Дерево

Михаил Кабан-Петров
     Сегодня утром побывал на одном крошечном деревенском кладбище. Вчера пришлось с вечера уехать в Суздаль, - последние дни несколько раз звонила Кира Сергеевна и настойчиво предлагала взять у нее деньги. Колебался. Но вчера, посовещавшись с женой, согласился. С Кирой Сергеевной договорились, что приеду в Суздаль с ночевкой. И вчера же вечером кинул в машину лыжи и поехал. Лыжи нужны были для того, чтобы сегодня утром на обратном пути из Суздаля доехать сначала до одного места, а уже от него дойти на них до другого - деревни Карельская Слободка и отснять там талые берега (нужно для работы). Место необыкновенное и по ландшафту, и по неожиданной укромности. Зимой там никто не живет, полевые дороги, ведущие к деревушке, все под снегами, добраться до нее сейчас можно лишь на снегоходе или как я на лыжах. Полторы недели назад я уже побывал там так же с утра.

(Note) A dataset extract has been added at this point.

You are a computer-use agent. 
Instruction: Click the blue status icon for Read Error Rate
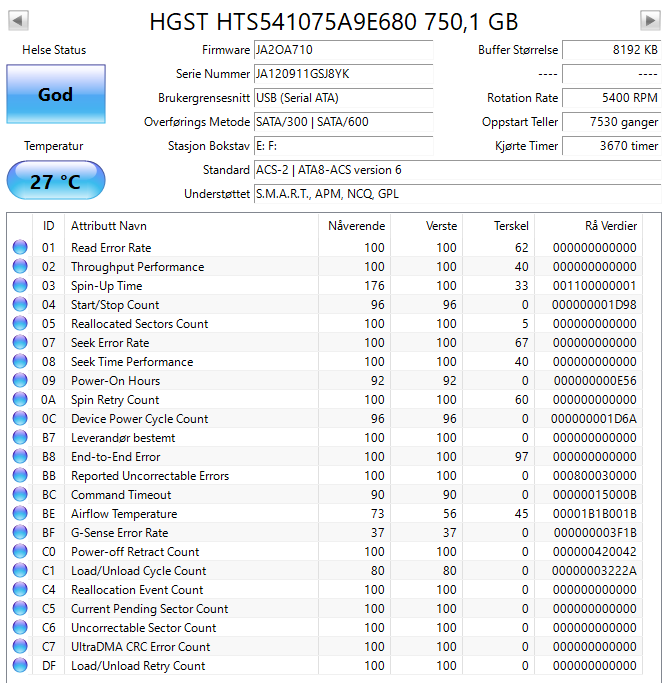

     Несмотря на конец марта снега в полях еще очень много и с утра он хорошо держит, и я не заметил, как от суздальской дороги легко прошел километра примерно три до Карельской Слободки. Сделал там несколько «рабочих» снимков и несколько так, по ходу, прошел в один ее конец, в другой… и повернул обратно. Уже порядочно отошел от деревни, как прямо из-под моих лыж (мне так показалось) взмыл и замолотил крыльями тетерев, от чего мое сердце шарахнулось и тоже замолотило. Опершись на лыжные палочки, смотрел как тетерев, почти касаясь крыльями снега и описывая длинную дугу, потянул в сторону деревни. Мое сердце колотилось о грудную клетку и через нее отдавало в лыжные палочки, до середины в правую и до самого снега в левую. Хотел было позвонить другу-аптекарю, заядлому охотнику, но вспомнил, что обещал ему смастерить новый скворечник, и передумал.  Сердце дотрепыхалось и сладко затихло. На секунду внутри меня и вокруг установилась абсолютная тишина, а уже в другую секунду я разом услышал пейзаж. Он обступал меня всеми своими, как бы шевелящимися и вибрирующими звуками, тихими редкими, но постоянными…, а над всем, в самой утренней выси, звенел жаворонок. Задрав лицо, попытался его разглядеть, но не смог, бездонность выси «заплакала» мне глаза. «Отплакавшись» и утершись лыжной палочкой, то есть перчаткой, я как бы в прощальный раз и как бы в режиме рапид стал смотреть на деревню - медленно перемещать зрение с ее правого края на левый. Сначала заросли деревьев и кустарника, с торчащей над ними правильной пирамидкой елки…, дальше высокий берег, его склон оттаял и черен (если перевести в «чб»)…, наверху два остова двух храмов (отсюда воспринимаются как один)…, за ними вдоль берега ряд домов улицы…, отдельно амбарчик - стоит-чернеет, под ним и дальше берег уже не черен, а бело-ряб…, недалеко от амбарчика колодец (тоже отдельно)…, галки на дереве…, синий дом…, птица-сорока - крупным планом - пересекает кадр по косой (в 10-ти метрах передо мной)…, последние два дома…, последний столб…, небольшой пробел…, кладбище...
     В прошлый раз я проскользил мимо и не зашел. Теперь же постоял, постоял… и что-то дернуло меня вернуться и дойти до него. Возможно, трель жаворонка…  В далеком апреле 97-го, в небе моей сибирской родины, так же пели жаворонки, пели нестерпимо, они нестерпимо в небе, а мы, тридцатилетние пацаны, плача внизу, закапывали в землю одного из нас - дружка Сашку.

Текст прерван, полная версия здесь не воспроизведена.